Vanguard on Portfolio Construction

Vanguard on Portfolio Construction

Today’s post looks at a paper from Vanguard on their approach to Portfolio Construction.

Vanguard on Portfolio Construction

The 32-page report is undated, but I came across it in October 2022.

  • It has six authors (none of whom I have come across before) and originates from the Vanguard Investment Strategy Group (which is fourteen people strong).

The report considers a number of approaches:

  • basic strategic asset allocation
  • active investments
  • risk factor exposures
  • private investments
  • ESG preferences

These strategies are rolled into proprietary tools like the Vanguard Capital Markets Model and the Vanguard Asset Allocation Model.

The goal of the paper is to:

Apply the framework to derive portfolio solutions based on several combinations of portfolio goals, preferences, and investments. We show that no one strategy is superior to the others. Rather, there are different portfolio solutions for specific investor goals and preferences.

Principles

Principles

There’s not much to argue with in the core Vanguard principles.

  • They start with goals
  • They like diversification
  • Costs are important (and they lump taxes in here, too)
  • Discipline is their keyword for behavioural issues
Methodologies

Methodologies

Vanguard has four methodologies:

  1. Market-cap weighted (passive, using just stocks and bonds)
  2. Strategic Asset Allocation (more assets with tilts away from market cap, but still passive)
  3. Active/passive (which adds an active layer)
  4. Time-varying Asset Allocation (TVAA, which I assume is really Tactical Asset Allocation, TAA)

This sequence tends to be a chronological progression for most investors, perhaps over a period of decades.

  • I mostly use approach number 3, with a small but growing allocation to 4.
Strategic Asset Allocation

Inflation portfolios

Vanguard SAA uses asset-class tilts to things like commodities, index-linked bonds and high-yield bonds.

  • Return expectations are taken from the VCMM model (which I hope we’ll come to later)
  • A second model (VAAM) uses these expectations as well as factor risks and premia to produce optimum portfolio weights.

This can be used to hedge specific risks (inflation is the example used in the chart above) or to target portfolio duration.

  • The inflation portfolio has commodities and TIPS, which leads to higher drawdowns and more frequent underperformance.
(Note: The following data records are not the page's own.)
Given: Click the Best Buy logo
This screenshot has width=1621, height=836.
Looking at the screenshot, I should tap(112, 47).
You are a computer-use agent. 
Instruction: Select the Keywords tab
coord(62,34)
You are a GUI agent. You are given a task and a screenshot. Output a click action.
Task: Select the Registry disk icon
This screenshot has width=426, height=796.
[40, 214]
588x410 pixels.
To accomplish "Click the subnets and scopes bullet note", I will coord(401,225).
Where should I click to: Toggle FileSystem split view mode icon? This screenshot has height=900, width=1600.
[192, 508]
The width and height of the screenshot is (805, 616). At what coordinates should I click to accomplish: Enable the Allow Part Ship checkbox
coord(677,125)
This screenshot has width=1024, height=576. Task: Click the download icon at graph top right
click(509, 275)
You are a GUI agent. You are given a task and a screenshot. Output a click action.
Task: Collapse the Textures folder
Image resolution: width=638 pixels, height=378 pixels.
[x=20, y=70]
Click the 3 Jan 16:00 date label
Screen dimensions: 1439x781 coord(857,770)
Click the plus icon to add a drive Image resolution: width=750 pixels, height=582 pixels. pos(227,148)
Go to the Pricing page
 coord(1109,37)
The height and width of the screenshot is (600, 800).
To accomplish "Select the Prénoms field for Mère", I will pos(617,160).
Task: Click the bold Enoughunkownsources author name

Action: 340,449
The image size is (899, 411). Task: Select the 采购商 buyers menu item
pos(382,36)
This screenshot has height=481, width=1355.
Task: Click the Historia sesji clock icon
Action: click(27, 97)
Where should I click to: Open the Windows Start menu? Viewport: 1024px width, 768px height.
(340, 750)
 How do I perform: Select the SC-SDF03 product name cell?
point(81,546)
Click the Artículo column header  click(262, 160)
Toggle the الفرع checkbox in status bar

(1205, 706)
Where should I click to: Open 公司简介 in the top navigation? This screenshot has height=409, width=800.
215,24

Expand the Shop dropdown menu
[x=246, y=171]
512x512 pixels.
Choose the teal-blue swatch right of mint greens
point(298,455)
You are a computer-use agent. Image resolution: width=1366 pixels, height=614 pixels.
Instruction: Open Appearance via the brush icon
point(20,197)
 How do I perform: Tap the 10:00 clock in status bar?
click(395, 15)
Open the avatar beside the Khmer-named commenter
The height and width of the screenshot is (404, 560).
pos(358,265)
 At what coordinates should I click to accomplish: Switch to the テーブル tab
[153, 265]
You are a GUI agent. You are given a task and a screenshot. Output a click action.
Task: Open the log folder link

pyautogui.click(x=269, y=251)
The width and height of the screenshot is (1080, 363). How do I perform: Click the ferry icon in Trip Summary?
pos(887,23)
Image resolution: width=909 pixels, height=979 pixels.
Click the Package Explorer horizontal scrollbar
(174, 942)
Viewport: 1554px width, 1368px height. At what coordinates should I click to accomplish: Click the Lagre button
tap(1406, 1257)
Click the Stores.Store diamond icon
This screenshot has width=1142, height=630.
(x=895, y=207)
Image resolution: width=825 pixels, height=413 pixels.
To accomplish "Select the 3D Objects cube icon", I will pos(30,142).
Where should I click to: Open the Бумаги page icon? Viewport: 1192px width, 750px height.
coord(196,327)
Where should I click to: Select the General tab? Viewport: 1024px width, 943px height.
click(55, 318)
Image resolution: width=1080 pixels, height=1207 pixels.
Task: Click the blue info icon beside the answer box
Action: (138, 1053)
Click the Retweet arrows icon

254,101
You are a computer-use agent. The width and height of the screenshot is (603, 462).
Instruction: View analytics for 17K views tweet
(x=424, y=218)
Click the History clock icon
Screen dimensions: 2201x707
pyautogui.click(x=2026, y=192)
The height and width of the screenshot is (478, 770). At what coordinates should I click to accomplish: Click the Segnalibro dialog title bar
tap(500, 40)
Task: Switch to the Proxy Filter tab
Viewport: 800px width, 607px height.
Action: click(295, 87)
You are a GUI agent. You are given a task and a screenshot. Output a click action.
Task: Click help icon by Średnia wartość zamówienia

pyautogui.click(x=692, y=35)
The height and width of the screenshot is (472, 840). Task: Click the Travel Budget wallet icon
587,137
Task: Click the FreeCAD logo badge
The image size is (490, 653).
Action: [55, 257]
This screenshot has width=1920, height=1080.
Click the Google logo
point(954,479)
Inflation portfolio differences

No portfolio is better than the other across all metrics, but the inflation-hedging portfolio is the one that is most likely to meet the goal for which it was designed.

Active-passive

Active passive portfolios

Active investing adds both the potential for outperformance and the risk of underperformance.

Vanguard’s Active-Passive Decision Framework involves explicitly quantifying expectations for alpha, tracking error and odds of underperforming the benchmark.

These forecasts are then tailored to match the investor’s risk tolerance (this is part of VAAM).

Active passive portfolio differences

The example above uses US equities and bonds, as well as ex-US stocks to add 0.2% pa of return with a higher Sharpe ratio.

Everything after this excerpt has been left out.